■ Task instructions
Starting with the line that contains "NAADAM (605, 2430)" and stopping after the line that contains "SÜPERLANA AİLESİ (20, 285)", return each line below exactly as written, with no others.

=== Information ===

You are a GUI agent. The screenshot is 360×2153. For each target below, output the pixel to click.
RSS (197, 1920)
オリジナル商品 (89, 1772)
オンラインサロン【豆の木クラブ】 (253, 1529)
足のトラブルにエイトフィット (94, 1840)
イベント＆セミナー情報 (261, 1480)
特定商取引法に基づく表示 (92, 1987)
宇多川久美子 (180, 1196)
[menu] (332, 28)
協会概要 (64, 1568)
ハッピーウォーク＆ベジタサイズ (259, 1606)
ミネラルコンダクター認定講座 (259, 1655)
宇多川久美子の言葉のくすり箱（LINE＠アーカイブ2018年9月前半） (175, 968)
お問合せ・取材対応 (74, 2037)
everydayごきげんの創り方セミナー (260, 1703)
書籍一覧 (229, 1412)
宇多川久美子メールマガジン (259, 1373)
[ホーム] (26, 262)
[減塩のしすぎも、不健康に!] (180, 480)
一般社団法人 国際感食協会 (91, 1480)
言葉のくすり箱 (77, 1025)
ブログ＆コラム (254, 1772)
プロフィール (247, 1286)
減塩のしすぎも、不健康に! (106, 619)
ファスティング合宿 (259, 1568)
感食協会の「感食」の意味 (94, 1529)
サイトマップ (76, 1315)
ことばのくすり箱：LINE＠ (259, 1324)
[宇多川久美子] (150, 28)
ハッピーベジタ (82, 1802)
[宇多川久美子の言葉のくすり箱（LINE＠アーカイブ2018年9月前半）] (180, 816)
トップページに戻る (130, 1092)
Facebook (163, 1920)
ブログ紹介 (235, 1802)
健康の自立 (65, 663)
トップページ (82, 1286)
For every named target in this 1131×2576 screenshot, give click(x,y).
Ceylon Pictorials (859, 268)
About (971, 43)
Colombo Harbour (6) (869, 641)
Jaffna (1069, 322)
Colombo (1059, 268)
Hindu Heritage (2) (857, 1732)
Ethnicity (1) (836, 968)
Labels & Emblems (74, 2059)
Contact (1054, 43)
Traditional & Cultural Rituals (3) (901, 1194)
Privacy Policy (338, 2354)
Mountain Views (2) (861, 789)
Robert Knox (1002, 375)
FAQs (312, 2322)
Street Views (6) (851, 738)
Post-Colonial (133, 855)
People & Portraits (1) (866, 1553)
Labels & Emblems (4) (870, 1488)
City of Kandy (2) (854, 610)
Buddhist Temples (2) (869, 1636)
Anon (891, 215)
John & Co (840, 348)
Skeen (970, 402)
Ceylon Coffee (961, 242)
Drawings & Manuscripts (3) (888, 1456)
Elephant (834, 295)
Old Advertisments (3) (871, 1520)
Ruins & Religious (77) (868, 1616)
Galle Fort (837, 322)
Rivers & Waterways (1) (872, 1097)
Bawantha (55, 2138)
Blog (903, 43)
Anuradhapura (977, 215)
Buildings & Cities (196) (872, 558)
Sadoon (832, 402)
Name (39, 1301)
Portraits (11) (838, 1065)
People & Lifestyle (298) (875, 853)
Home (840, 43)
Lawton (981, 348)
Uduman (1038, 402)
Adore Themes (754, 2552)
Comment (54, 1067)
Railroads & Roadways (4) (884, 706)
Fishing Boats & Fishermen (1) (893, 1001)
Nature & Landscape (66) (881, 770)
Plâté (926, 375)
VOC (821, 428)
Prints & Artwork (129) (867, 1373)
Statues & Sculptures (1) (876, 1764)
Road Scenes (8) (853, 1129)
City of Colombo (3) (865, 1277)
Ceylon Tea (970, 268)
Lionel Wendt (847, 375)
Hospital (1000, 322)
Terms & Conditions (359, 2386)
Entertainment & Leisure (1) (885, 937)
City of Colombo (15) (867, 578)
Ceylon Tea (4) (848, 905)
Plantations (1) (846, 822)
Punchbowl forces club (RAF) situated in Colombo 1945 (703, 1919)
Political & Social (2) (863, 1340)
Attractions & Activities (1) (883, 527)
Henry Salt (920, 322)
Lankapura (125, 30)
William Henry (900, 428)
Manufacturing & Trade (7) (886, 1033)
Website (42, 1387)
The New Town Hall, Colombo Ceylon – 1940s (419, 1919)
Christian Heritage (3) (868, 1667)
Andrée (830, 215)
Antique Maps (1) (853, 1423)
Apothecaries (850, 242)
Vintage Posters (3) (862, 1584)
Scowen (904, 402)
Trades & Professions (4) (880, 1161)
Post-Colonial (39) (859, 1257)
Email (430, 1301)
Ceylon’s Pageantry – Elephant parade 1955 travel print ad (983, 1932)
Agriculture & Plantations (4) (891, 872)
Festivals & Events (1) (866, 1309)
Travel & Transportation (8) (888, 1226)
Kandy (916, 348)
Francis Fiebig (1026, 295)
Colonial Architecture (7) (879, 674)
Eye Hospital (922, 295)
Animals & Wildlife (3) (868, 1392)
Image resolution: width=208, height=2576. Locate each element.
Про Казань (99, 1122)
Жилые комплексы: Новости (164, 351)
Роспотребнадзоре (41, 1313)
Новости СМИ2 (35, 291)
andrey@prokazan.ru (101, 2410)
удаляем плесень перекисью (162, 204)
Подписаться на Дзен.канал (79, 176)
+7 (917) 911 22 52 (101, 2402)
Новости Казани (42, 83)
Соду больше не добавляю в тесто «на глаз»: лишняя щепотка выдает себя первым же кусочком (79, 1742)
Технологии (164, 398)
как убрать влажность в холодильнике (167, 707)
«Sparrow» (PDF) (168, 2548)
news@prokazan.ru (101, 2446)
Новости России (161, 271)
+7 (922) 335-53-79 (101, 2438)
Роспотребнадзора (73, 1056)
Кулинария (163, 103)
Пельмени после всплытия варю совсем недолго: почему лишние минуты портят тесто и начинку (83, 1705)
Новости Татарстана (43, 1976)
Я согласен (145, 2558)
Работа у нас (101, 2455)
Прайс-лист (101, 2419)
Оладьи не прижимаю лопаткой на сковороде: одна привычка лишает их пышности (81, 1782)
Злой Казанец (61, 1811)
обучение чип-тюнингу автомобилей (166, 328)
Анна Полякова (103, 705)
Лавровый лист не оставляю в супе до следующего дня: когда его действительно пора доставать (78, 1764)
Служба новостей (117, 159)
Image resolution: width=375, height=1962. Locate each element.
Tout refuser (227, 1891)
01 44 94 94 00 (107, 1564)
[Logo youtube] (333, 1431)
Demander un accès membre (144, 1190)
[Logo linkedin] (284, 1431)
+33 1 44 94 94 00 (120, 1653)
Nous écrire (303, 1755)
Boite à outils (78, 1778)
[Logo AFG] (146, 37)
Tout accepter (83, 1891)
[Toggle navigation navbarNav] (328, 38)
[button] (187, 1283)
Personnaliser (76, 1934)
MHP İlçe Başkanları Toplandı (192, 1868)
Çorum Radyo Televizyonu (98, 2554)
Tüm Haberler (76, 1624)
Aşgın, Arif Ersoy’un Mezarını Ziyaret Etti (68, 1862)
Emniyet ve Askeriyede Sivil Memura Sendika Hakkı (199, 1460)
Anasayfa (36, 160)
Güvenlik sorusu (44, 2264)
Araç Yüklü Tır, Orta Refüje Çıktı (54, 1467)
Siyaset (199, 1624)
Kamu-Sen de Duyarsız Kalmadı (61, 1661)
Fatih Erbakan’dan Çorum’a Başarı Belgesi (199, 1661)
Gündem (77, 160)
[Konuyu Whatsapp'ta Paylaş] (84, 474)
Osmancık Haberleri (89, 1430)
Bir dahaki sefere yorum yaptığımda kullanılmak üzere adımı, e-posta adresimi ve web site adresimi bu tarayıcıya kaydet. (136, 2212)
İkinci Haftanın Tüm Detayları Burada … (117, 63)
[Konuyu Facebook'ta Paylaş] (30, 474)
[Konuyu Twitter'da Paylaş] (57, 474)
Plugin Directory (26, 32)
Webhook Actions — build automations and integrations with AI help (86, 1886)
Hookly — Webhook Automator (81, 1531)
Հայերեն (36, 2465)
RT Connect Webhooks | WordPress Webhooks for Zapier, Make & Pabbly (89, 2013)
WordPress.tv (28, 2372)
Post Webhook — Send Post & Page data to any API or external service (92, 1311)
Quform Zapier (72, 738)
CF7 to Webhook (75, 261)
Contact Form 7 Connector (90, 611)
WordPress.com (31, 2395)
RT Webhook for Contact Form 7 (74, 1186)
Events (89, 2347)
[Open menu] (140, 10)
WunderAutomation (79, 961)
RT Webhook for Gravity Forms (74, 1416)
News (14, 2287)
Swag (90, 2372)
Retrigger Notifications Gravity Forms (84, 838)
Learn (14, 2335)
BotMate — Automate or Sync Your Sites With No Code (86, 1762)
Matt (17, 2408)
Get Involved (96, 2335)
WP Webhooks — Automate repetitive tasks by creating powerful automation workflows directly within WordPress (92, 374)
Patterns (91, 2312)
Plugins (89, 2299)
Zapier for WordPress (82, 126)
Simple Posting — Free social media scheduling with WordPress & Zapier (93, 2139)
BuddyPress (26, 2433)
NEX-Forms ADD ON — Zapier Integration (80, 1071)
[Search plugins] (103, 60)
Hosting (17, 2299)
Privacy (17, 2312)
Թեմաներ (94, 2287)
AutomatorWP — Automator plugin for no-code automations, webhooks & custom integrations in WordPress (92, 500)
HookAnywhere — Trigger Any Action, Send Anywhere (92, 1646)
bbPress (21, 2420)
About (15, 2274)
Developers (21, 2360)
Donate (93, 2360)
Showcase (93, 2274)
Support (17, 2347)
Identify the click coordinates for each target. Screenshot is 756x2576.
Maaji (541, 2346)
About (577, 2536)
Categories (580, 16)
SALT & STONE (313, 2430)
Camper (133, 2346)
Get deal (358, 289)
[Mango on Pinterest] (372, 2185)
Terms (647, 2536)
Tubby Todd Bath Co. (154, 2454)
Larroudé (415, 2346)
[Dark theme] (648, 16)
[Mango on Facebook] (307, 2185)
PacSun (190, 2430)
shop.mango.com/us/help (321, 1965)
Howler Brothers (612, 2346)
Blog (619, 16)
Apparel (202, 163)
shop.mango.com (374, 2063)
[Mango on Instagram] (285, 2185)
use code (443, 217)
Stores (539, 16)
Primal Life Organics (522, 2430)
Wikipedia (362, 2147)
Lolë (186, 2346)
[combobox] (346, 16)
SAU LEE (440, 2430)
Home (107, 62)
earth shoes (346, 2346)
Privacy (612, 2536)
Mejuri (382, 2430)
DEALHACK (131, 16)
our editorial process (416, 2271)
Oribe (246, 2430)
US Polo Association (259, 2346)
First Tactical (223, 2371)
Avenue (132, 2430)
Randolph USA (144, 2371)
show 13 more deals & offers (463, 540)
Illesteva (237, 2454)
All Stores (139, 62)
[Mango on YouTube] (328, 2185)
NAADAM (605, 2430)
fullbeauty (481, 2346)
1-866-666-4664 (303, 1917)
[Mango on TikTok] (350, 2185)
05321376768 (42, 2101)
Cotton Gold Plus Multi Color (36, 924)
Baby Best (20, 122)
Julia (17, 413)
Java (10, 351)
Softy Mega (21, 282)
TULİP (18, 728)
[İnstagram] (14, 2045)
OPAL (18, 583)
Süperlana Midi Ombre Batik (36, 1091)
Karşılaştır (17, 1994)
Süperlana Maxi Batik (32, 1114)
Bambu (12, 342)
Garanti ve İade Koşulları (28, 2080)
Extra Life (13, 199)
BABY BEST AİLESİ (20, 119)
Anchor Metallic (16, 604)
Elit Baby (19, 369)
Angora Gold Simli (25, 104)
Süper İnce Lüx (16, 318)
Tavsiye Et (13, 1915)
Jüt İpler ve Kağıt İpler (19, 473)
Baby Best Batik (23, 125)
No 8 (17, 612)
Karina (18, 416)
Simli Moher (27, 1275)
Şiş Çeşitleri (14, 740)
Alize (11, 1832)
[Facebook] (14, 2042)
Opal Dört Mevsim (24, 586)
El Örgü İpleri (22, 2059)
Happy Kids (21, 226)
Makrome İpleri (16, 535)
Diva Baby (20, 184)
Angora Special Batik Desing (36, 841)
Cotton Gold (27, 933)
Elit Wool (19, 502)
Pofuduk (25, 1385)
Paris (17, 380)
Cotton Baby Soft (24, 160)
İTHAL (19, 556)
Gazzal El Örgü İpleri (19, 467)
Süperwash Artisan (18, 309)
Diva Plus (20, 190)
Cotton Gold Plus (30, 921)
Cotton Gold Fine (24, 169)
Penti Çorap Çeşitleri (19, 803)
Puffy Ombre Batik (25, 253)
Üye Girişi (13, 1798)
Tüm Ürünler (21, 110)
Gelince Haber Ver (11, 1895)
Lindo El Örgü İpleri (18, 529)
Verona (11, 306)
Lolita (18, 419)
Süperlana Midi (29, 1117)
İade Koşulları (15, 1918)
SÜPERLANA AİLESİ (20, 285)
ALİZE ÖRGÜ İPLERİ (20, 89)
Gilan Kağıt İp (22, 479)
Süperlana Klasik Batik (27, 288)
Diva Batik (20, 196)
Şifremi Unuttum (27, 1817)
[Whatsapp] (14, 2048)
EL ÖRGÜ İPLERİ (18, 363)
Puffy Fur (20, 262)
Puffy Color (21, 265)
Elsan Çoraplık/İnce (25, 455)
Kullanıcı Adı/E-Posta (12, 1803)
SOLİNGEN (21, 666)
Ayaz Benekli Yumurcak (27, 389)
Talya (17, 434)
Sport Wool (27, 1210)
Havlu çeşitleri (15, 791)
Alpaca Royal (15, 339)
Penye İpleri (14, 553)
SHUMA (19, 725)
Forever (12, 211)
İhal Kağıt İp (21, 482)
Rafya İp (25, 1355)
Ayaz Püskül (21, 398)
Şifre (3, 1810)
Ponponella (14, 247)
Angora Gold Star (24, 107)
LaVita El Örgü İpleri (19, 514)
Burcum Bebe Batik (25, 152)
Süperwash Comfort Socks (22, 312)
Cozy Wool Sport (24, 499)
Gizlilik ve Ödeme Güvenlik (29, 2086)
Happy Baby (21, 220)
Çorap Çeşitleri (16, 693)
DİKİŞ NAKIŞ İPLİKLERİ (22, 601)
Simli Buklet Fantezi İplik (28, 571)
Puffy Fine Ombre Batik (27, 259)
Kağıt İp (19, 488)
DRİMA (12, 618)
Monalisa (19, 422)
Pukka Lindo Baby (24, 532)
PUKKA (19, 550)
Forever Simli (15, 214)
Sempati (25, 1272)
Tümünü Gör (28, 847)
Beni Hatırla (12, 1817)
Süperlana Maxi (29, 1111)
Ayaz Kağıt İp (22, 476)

===

■ Written solution
NAADAM (605, 2430)
fullbeauty (481, 2346)
1-866-666-4664 (303, 1917)
[Mango on TikTok] (350, 2185)
05321376768 (42, 2101)
Cotton Gold Plus Multi Color (36, 924)
Baby Best (20, 122)
Julia (17, 413)
Java (10, 351)
Softy Mega (21, 282)
TULİP (18, 728)
[İnstagram] (14, 2045)
OPAL (18, 583)
Süperlana Midi Ombre Batik (36, 1091)
Karşılaştır (17, 1994)
Süperlana Maxi Batik (32, 1114)
Bambu (12, 342)
Garanti ve İade Koşulları (28, 2080)
Extra Life (13, 199)
BABY BEST AİLESİ (20, 119)
Anchor Metallic (16, 604)
Elit Baby (19, 369)
Angora Gold Simli (25, 104)
Süper İnce Lüx (16, 318)
Tavsiye Et (13, 1915)
Jüt İpler ve Kağıt İpler (19, 473)
Baby Best Batik (23, 125)
No 8 (17, 612)
Karina (18, 416)
Simli Moher (27, 1275)
Şiş Çeşitleri (14, 740)
Alize (11, 1832)
[Facebook] (14, 2042)
Opal Dört Mevsim (24, 586)
El Örgü İpleri (22, 2059)
Happy Kids (21, 226)
Makrome İpleri (16, 535)
Diva Baby (20, 184)
Angora Special Batik Desing (36, 841)
Cotton Gold (27, 933)
Elit Wool (19, 502)
Pofuduk (25, 1385)
Paris (17, 380)
Cotton Baby Soft (24, 160)
İTHAL (19, 556)
Gazzal El Örgü İpleri (19, 467)
Süperwash Artisan (18, 309)
Diva Plus (20, 190)
Cotton Gold Plus (30, 921)
Cotton Gold Fine (24, 169)
Penti Çorap Çeşitleri (19, 803)
Puffy Ombre Batik (25, 253)
Üye Girişi (13, 1798)
Tüm Ürünler (21, 110)
Gelince Haber Ver (11, 1895)
Lindo El Örgü İpleri (18, 529)
Verona (11, 306)
Lolita (18, 419)
Süperlana Midi (29, 1117)
İade Koşulları (15, 1918)
SÜPERLANA AİLESİ (20, 285)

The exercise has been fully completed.